Pangkalpinang (ANTARA) - Pertamina Patra Niaga Regional Sumatera Bagian Selatan (Sumbagsel) memastikan ketersediaan dan pendistribusian seluruh produk bahan bakar minyak (BBM) bersubsidi dan nonsubsidi di seluruh SPBU wilayah Pulau Bangka Provinsi Kepulauan Bangka Belitung dalam kondisi aman dan lancar.
"Kami memastikan penyaluran berjalan sesuai regulasi dan mengimbau masyarakat untuk menggunakan QR Code Subsidi Tepat saat melakukan pembelian BBM subsidi," kata Area Manager Communication, Relations & CSR Pertamina Patra Niaga Regional Sumbagsel, Rusminto Wahyudi dalam keterangan pers diterima LKBN Antara Babel di Pangkalpinang, Selasa.
Ia mengatakan penyaluran Jenis BBM Khusus Penugasan (JBKP) di Wilayah Pulau Bangka pada November 2025 telah dilakukan peningkatan suplai sebesar 13 persen dari rata-rata penyaluran bulanan sebelumnya.
"Pertamina juga menginstruksikan SPBU di Wilayah Bangka untuk memperpanjang waktu operasi, bahkan beberapa SPBU yang melayani hingga 24 jam," karanya.

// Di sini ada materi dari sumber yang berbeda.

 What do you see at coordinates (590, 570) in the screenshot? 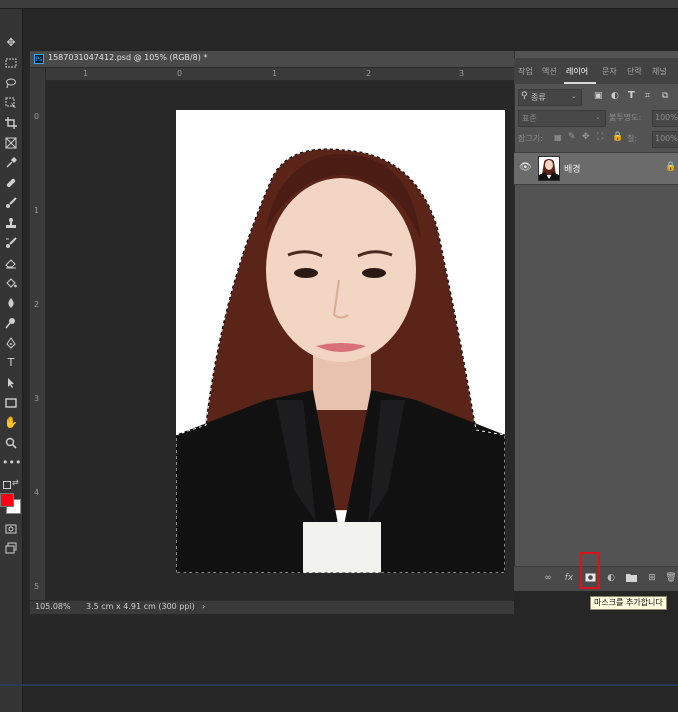
I see `mask-button-highlight` at bounding box center [590, 570].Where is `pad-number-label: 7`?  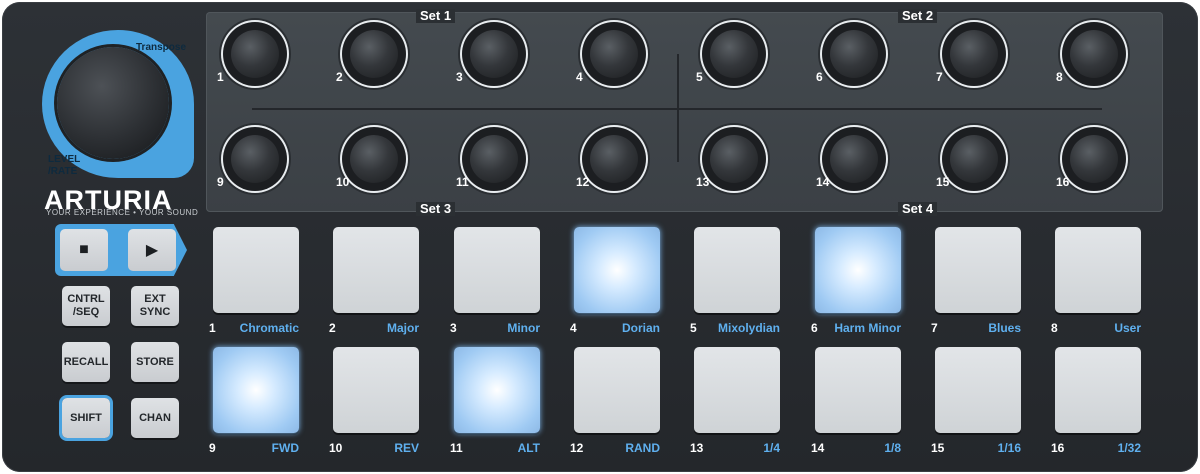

Ia menyatakan langkah ini merupakan bagian dari upaya Pertamina dalam meningkatkan keandalan suplai, mengantisipasi adanya kendala distribusi diantaranya kondisi cuaca, potensi peningkatan konsumsi masyarakat dan memastikan kebutuhan energi wilayah Bangka tetap terpenuhi.
“Di lapangan, Pertamina melakukan berbagai langkah operasional, termasuk menambah pengawasan distribusi, menyiagakan petugas marshall, serta meningkatkan koordinasi dengan SPBU," katanya.
Ia menyatakan petugas marshall bertugas untuk mengatur arus antrean kendaraan, mengurai potensi penumpukan, dan memastikan pelayanan kepada masyarakat berjalan lebih tertib dan aman. Upaya ini dilakukan agar peningkatan suplai BBM dapat diimbangi dengan kelancaran layanan di seluruh SPBU.
Selain itu, sebagai bentuk penguatan pengawasan, Pertamina terus berkoordinasi dengan Pemerintah Provinsi Bangka Belitung dan Aparat Penegak Hukum (APH) untuk memastikan penyaluran BBM berlangsung sesuai ketentuan, tepat sasaran, dan terhindar dari potensi penyalahgunaan.
"Kami mengimbau masyarakat untuk membeli BBM secukupnya sesuai kebutuhan, tidak melakukan pembelian berlebih, serta selalu bertransaksi di lembaga penyalur resmi Pertamina agar kualitas, takaran, dan harga sesuai ketetapan pemerintah," katanya.